Marketing Authorization Holders (MAHs) are faced with a multitude of requirements: On one hand, there is increasing pressure to reduce environmental impact, lower the CO2 footprint, and eliminate critical substances such as BPA, DEHP, or PFAS. At the same time, the market demands reasonably priced and reliable products. And the EU is also tightening up regulations: requirements for reducing CO2, REACH, or the PPWR Regulation (Packaging and Packaging Waste Regulation) demand material compliance, the elimination of critical substances, and the combination of a circular economy and climate-friendliness. This is driving a shift in material selection. Because plastics used today will regularly no longer meet the requirements of the future.
Against this backdrop, manufacturers of drug delivery devices need to rethink their material choices. Is PLA a future-proof material solution? Let's take a closer look:
A small range of Medial Grade bioplastics are suitable for use in the healthcare sector. In this article, we focus on PLA. From our perspective, PLA offers a particularly great balance of technical performance, ergonomic advantages, and a low ecological footprint, including very flexible options for disposal and recycling. And at moderate costs, comparable to the plastics used today. It is recyclable, biocompatible, and low in CO2 —properties that make PLA a future-proof material solution. We will now take a closer look at these aspects:
Material properties
In particular the PLA-based BIOVOX MedEco ICB and BIOVOX MedEco IGH offer properties that are perfectly suited to the autoinjectors and inhalers of the future. Their high mechanical strength and stiffness ensure durable, reliable and material-efficient designs that reduce the use of plastics without compromising device integrity.
Both MedEco grades have higher stiffness than PC or ABS and are easy-flowing, enabling thinner parts that reduce cycle times, save material, lower costs and environmental impact. Low processing temperatures - approximately 50°C lower than ABS and 100°C lower than PC - also save energy.
All grades feature low shrinkage, high surface hardness and detail reproduction enable the production of highly precise components, which are critical for consistent performance of drug delivery devices.
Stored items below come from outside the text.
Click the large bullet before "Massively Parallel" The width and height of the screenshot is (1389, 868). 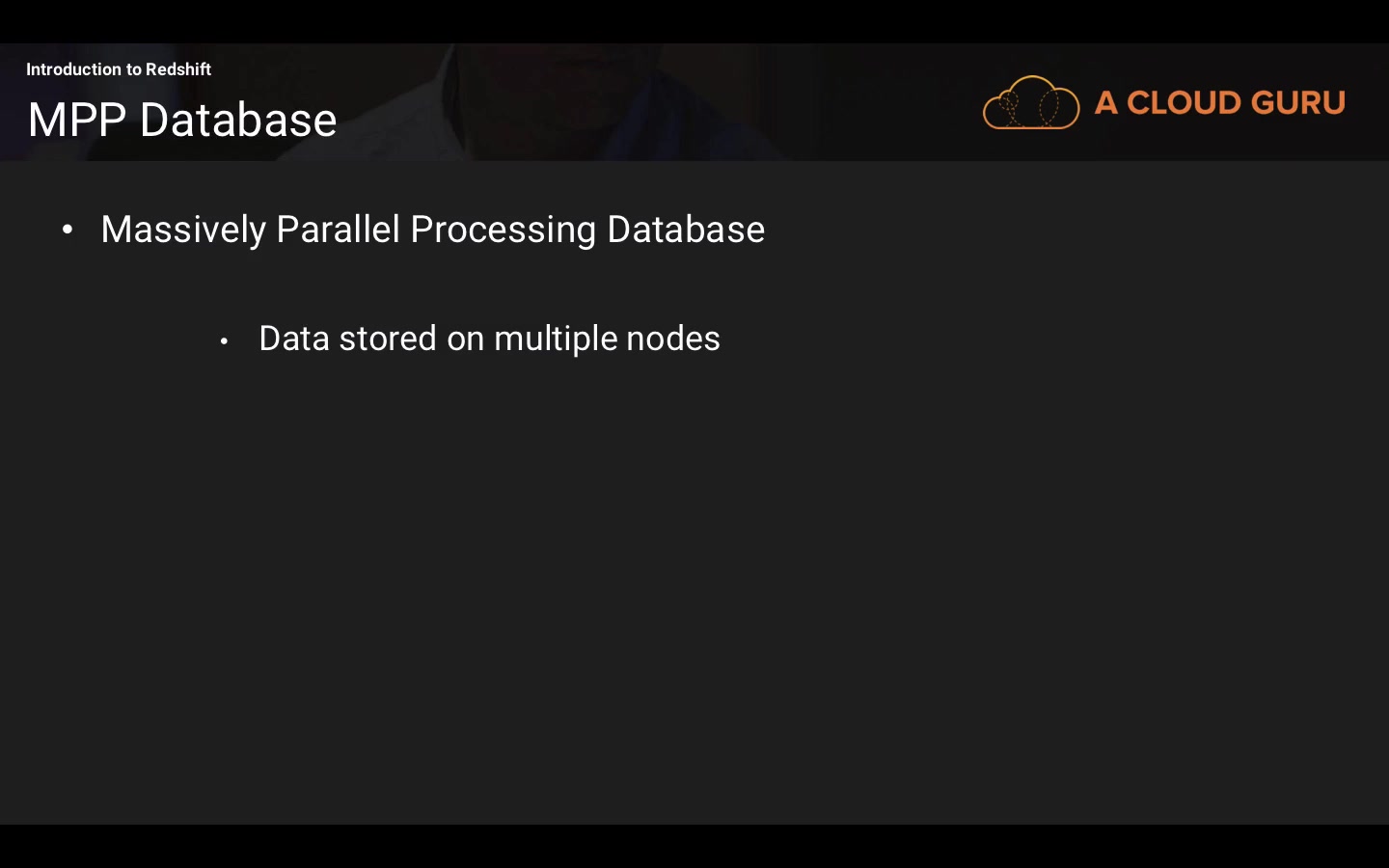(68, 230)
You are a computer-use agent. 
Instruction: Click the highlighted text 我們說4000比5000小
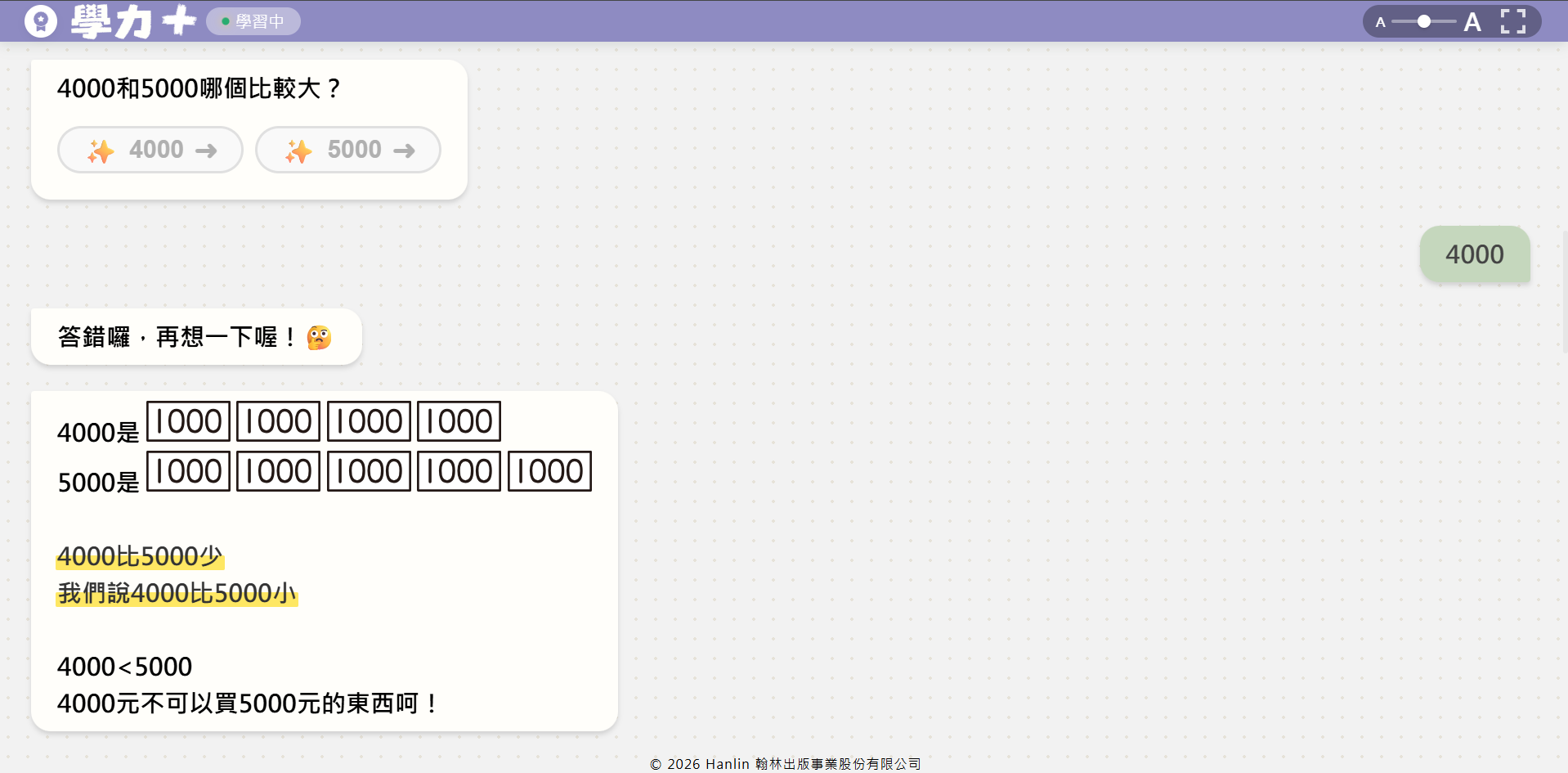point(177,593)
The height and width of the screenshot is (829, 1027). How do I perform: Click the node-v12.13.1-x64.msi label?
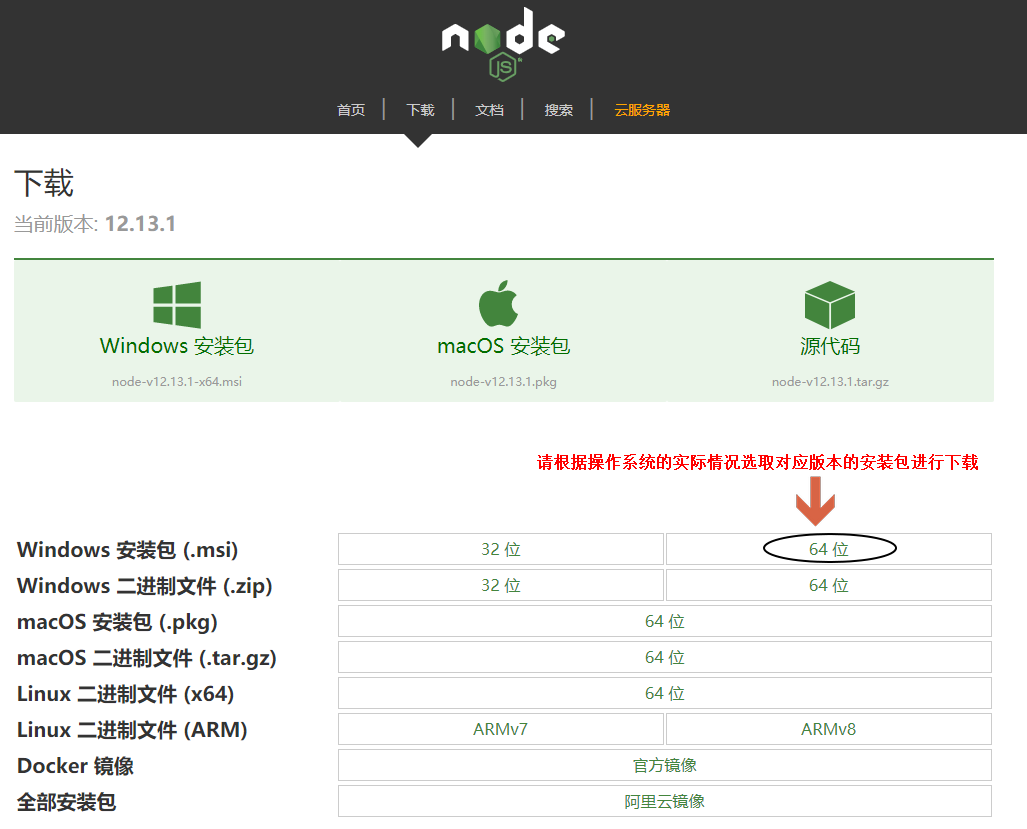pos(175,381)

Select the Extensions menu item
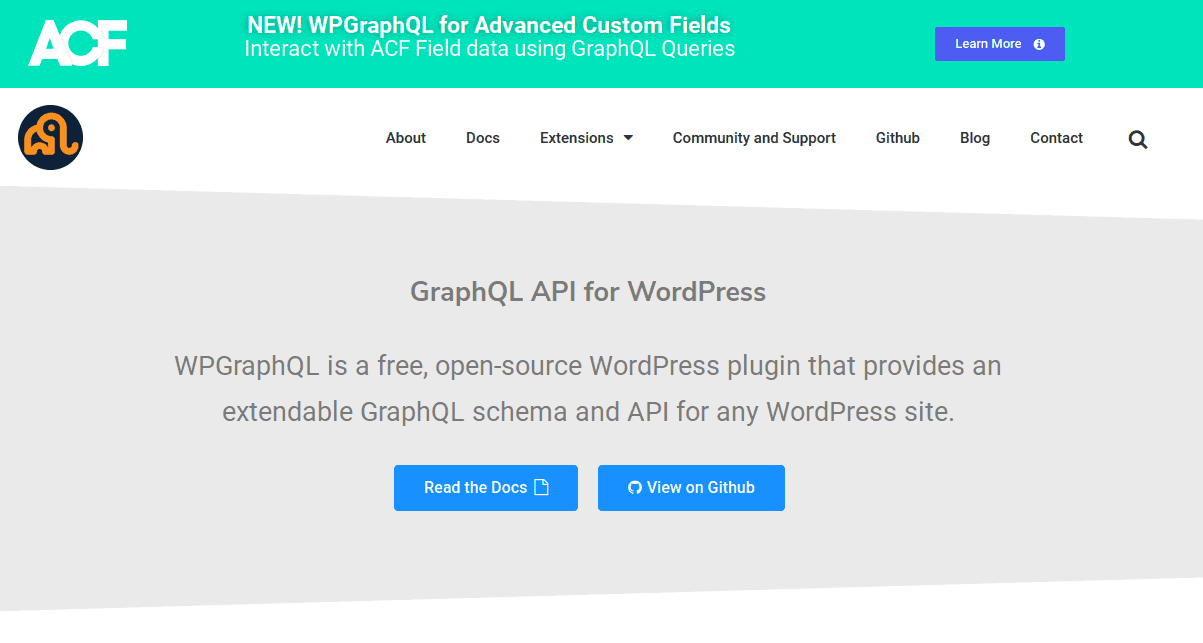pos(576,138)
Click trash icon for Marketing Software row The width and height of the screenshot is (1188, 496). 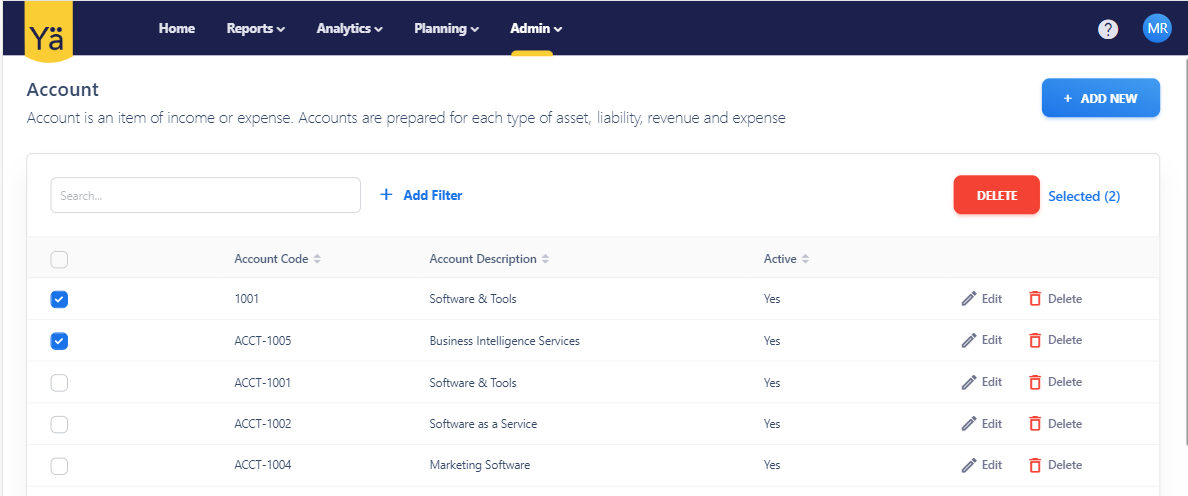1035,465
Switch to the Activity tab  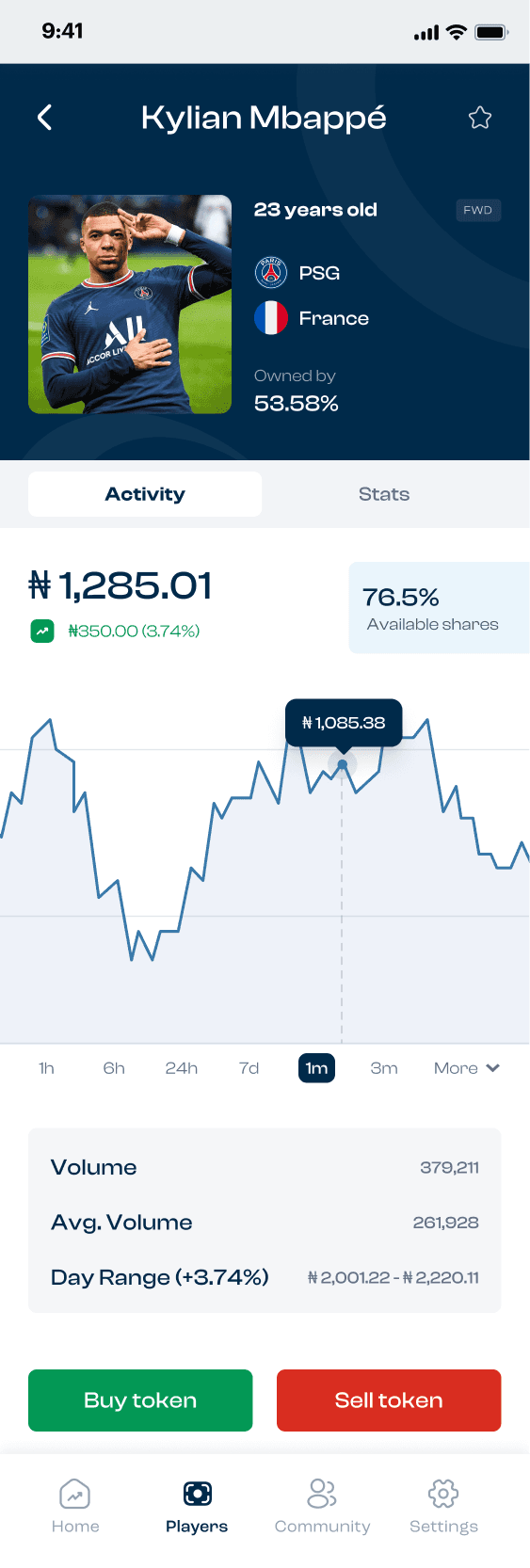coord(145,494)
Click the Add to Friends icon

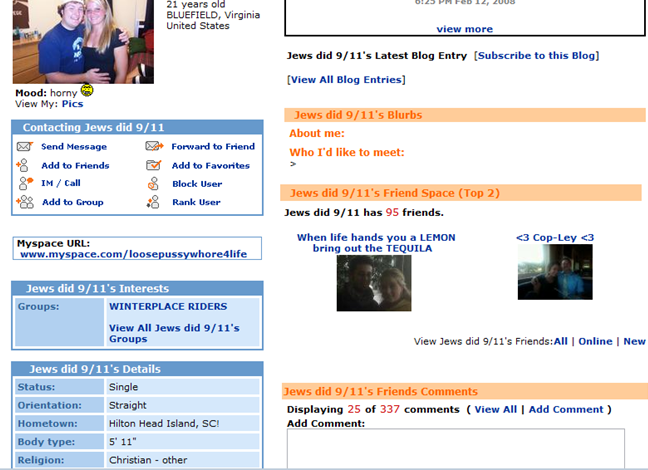coord(25,165)
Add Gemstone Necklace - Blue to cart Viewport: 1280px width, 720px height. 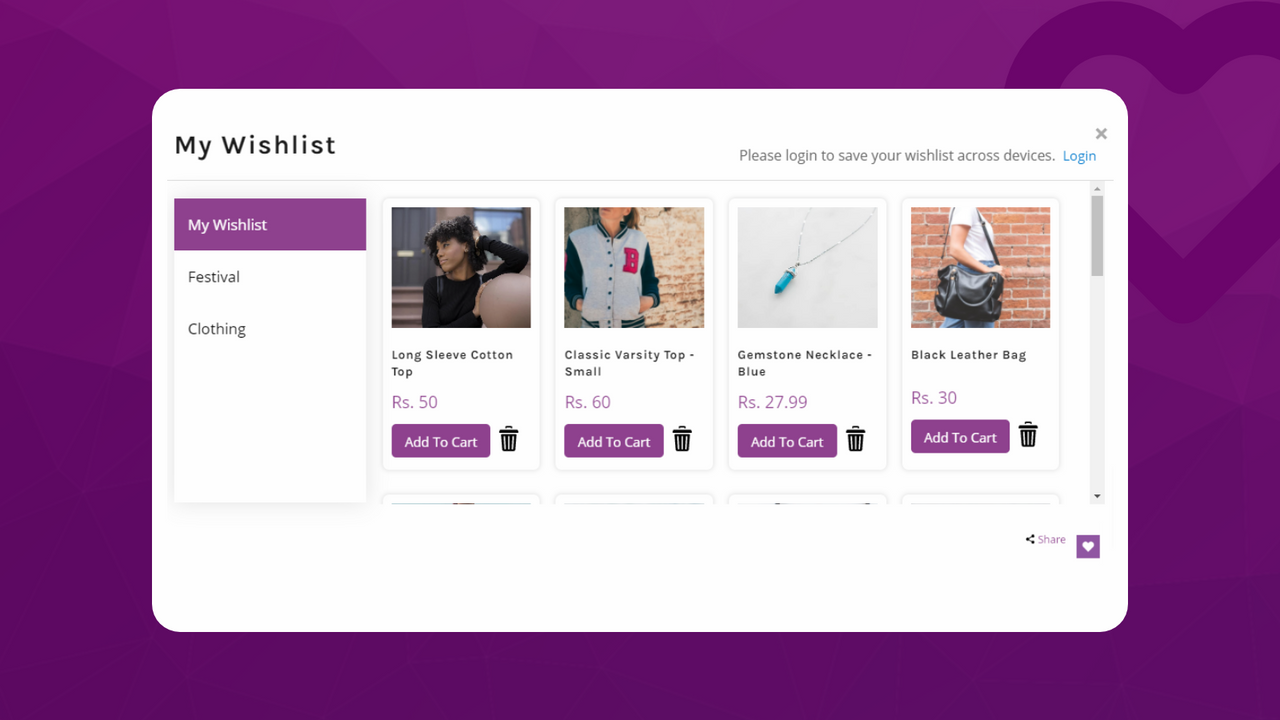click(787, 440)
BIOVOX MedEco ICB also offers very good crystal-clear transparency up to 1.5 mm wall thickness, making it ideal for components that require visual control of the drug or the dialed-in dose. If you need excellent transparency also at high wall thicknesses, BIOVOX MedEco ICB C1 with lower crystallization tendencies is a suitable choice.
Ergonomics: great tactile feel & safe handling
The haptics of the material further enhance perceived quality. Particularly, BIOVOX MedEco IGH offers a very premium tactile feel plus excellent grip with vinyl and nitrile gloves, both wet and dry, and a premium experience when patients handle autoinjectors directly —clearly outperforming the waxy feel of conventional polypropylene.
Energy consumption & CO2 footprint
FüPLA requires minimal energy to produce the polymer, with a cradle-to-gate footprint of only about 0.6 kg CO2e per kg of BIOVOX MedEco ICB The materials are fossil-free, which also reduces dependence on fossil resources from politically critical regions.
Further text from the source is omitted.